The increase in the provision for loan losses in the third quarter of 2012 is primarily attributable to collateral value declines for certain larger commercial real estate loans as evidenced by new appraisals received during the third quarter, higher net charge-offs, and a continued decline in credit trends in our loan portfolio. In addition, the third quarter 2012 provision for loan losses was negatively impacted by a strategy change during the quarter related to impaired loans whereby we expect to accelerate the remediation process through litigation or foreclosure. For impaired loans subject to such an expectation, we applied an additional fair value discount to the underlying collateral in our impairment analysis estimates for the third quarter of 2012, due to our experience that resolution of this nature generally results in receiving lower values for real estate collateral in a more aggressive sales environment.
Net loan charge-offs totaled $23.1 million for the third quarter of 2012 compared to $6.4 million in the second quarter of 2012, and $7.2 million in the third quarter of 2011. Net loan charge-offs totaled $31.8 for the nine months ended September 30, 2012, compared to $21.6 million for the nine months ended September 30, 2011.
Our net interest income also continued to decline in the three months and nine months ended September 30 2012, compared with the same periods in 2011, as average earning assets, primarily loans, declined $252.5 million and net interest margin declined 11 basis points between the nine months ended September 30, 2012, and the nine months ended September 30, 2011.

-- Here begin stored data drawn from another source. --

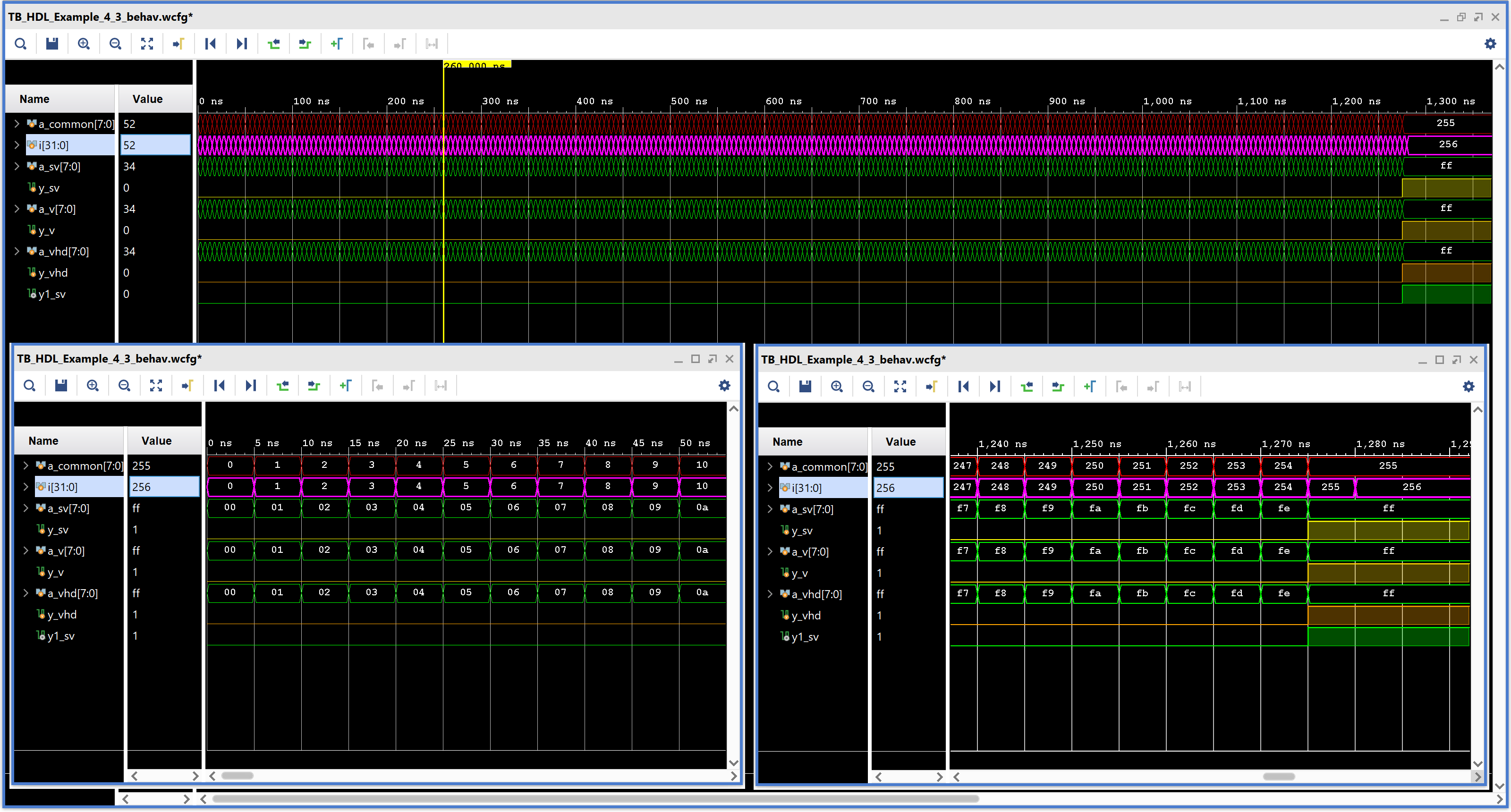Image resolution: width=1511 pixels, height=812 pixels.
Task: Zoom out in bottom-left waveform window
Action: 124,386
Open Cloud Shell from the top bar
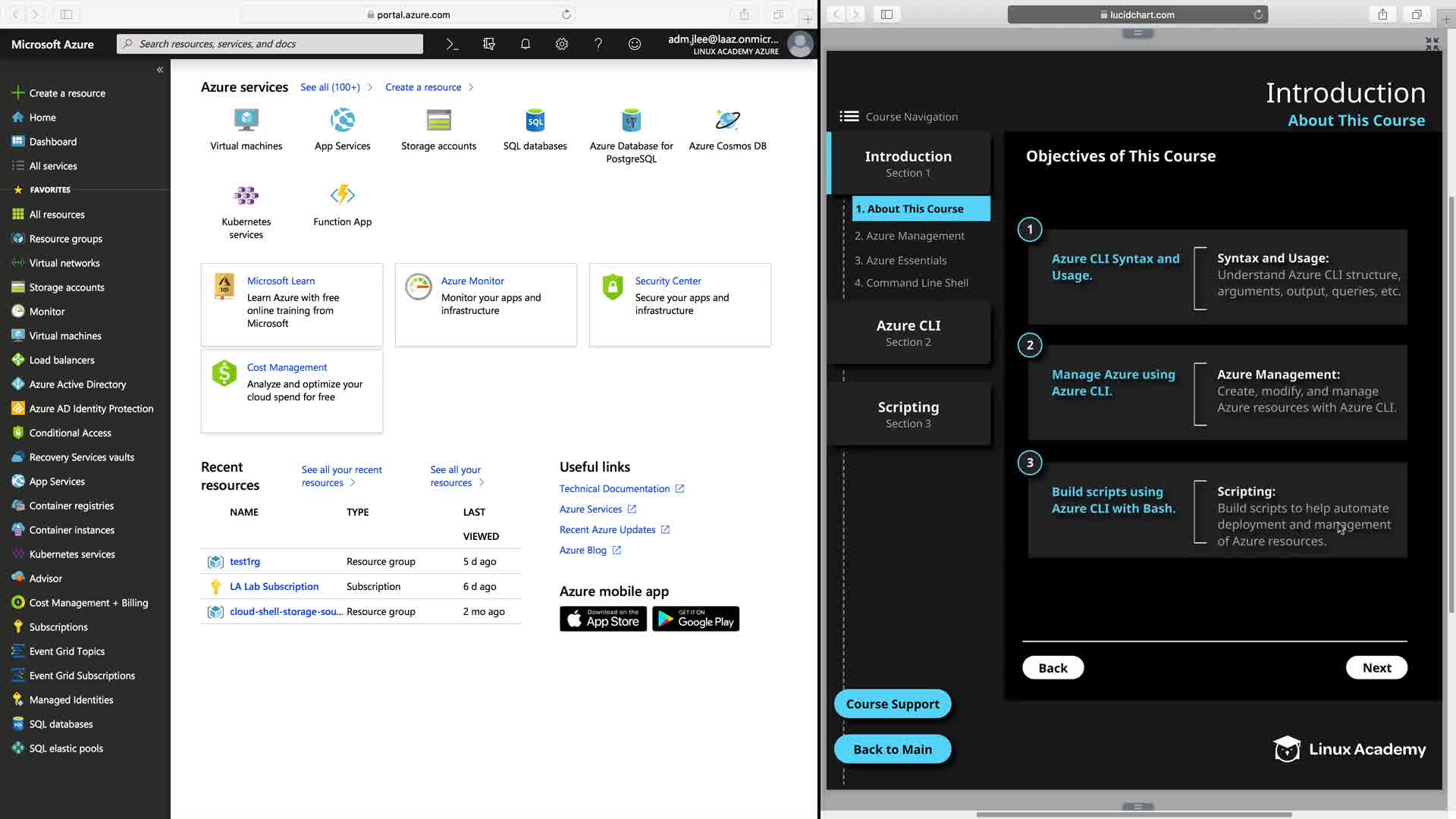The height and width of the screenshot is (819, 1456). (x=452, y=44)
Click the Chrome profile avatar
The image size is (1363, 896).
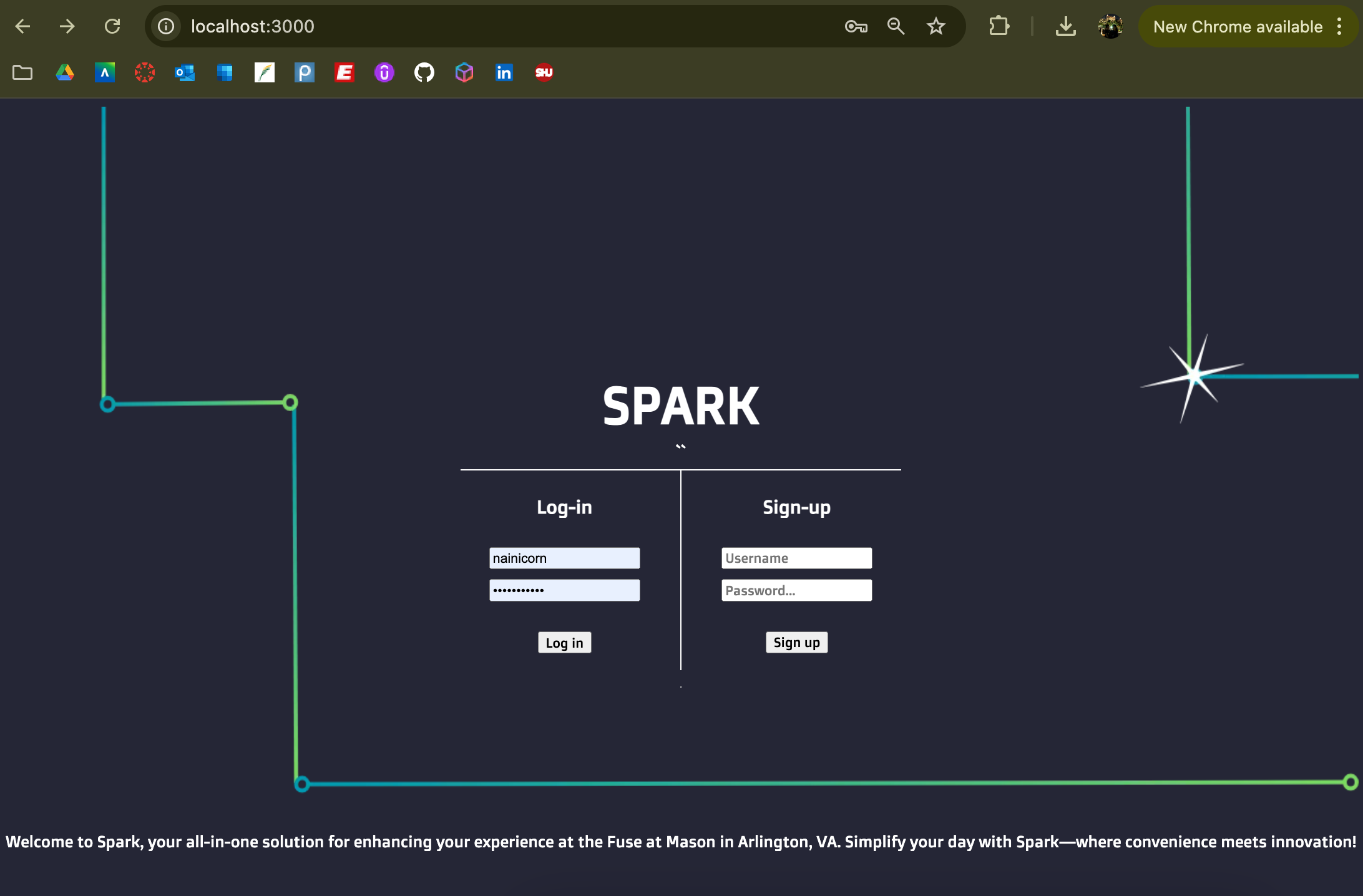click(1110, 26)
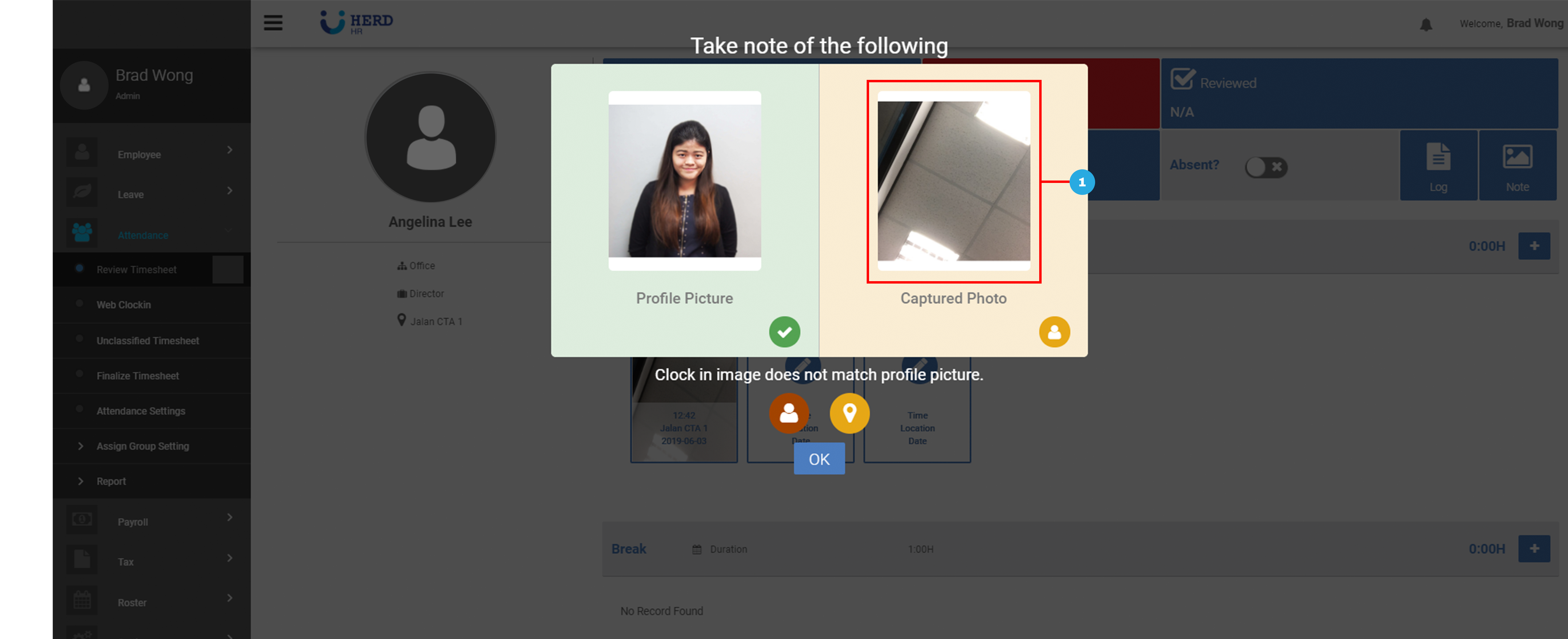Click the orange face-mismatch person icon

coord(789,413)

The Bank remains focused on executing its strategic plans to address the challenges related to a higher-than-normal level of non-performing loans and OREO, and the continuation of soft market conditions affecting the value and marketability of real estate. As part of the plan, John T. Taylor was hired in July as President and CEO of PBI Bank and President of Porter Bancorp, and John R. Davis joined the credit administration team in August and was subsequently approved by our primary regulators as Chief Credit Officer. Additionally, management remains diligently focused on assessing risk and determining the appropriate strategies to accelerate the reduction of the risk profile of the bank while formulating strategies and executing upon opportunities to increase revenue through improved net interest margin and non-interest income growth. We are also diligently focused on credit cost reduction and non-interest expense reductions as part of our plan to increase the long-term profitability of the bank.